[Mpi3-ft] Distinguishing errors from failures
Aurélien Bouteiller
bouteill at icl.utk.edu
Wed Jul 17 13:22:10 CDT 2013
Le 17 juil. 2013 à 12:16, Jim Dinan <james.dinan at gmail.com> a écrit :
> Hi George and Aurilien,
>
> Thanks for the detailed responses. I looked at the paper, and it indicates that failure detection is needed when ANY_SOURCE is used, and I assume also when passive target RMA is used, since a process can fail while holding the lock. Won't this have an impact on performance?
>
Depending on implementation it may. But it can be mitigated to pretty much nothing in practice:
For ANY_SOURCE, the code can go directly into optimized mode, w/o failure detection for "some time". After "some time (implementation dependent)" has passed and the implementation suspects this is not normal, actions to detect potential failures can be taken (interrogate a failure detector, poke around to see who's still responding, etc). The result is that latency w/o failure is not impacted when it matters, detection latency is added only for messages that already have long latency (due to load imbalance in the user code, presumably). Bandwidth is never an issue. Once a message is matched, it is not "any source" anymore.

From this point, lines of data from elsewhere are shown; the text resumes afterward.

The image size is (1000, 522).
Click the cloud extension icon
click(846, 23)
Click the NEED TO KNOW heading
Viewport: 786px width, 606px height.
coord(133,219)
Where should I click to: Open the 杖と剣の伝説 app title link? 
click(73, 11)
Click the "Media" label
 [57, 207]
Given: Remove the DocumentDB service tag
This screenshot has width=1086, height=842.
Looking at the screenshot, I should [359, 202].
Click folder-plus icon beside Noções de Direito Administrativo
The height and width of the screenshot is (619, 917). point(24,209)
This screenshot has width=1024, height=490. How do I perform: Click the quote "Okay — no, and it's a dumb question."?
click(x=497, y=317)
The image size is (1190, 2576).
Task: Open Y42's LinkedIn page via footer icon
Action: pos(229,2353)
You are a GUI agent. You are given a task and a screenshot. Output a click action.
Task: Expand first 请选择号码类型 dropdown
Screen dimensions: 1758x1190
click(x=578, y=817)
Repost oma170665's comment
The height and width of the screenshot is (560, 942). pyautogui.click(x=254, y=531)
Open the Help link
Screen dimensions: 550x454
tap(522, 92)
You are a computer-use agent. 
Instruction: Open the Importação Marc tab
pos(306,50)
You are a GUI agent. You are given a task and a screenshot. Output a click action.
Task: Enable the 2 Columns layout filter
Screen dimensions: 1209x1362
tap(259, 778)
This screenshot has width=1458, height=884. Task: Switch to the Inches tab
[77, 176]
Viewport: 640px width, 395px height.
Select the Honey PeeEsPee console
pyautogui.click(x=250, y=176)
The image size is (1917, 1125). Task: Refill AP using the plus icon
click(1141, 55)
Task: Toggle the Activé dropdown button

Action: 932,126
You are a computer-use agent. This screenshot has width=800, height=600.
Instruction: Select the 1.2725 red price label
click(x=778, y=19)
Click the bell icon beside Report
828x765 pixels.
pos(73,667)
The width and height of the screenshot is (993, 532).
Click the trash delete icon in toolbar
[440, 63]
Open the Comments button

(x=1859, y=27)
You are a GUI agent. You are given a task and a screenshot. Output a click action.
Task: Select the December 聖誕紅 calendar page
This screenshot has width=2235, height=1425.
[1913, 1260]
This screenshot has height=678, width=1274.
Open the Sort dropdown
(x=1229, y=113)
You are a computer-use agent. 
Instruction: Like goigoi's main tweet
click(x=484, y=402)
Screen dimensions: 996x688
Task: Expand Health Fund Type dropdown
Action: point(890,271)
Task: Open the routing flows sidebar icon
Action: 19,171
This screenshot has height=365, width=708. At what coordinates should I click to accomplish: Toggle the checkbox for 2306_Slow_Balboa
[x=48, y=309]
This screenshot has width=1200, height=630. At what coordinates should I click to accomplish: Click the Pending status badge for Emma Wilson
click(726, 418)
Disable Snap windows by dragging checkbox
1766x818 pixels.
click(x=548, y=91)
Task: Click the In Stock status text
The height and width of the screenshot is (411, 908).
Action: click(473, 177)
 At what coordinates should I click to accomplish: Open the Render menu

For lock, we discussed together of how the typical implementation can work in practice w/o adding much in terms of failure detection. Another implementation may be more problematic, but a similar approach as for ANY_SOURCE could be taken.
If one wants to favor raw performance, it is always possible to do so at the expense of failure detection delay.
Also note that in the paper, we do have the (optional) failure detection framework enabled at all time during the measurements, and performance are unchanged nonetheless.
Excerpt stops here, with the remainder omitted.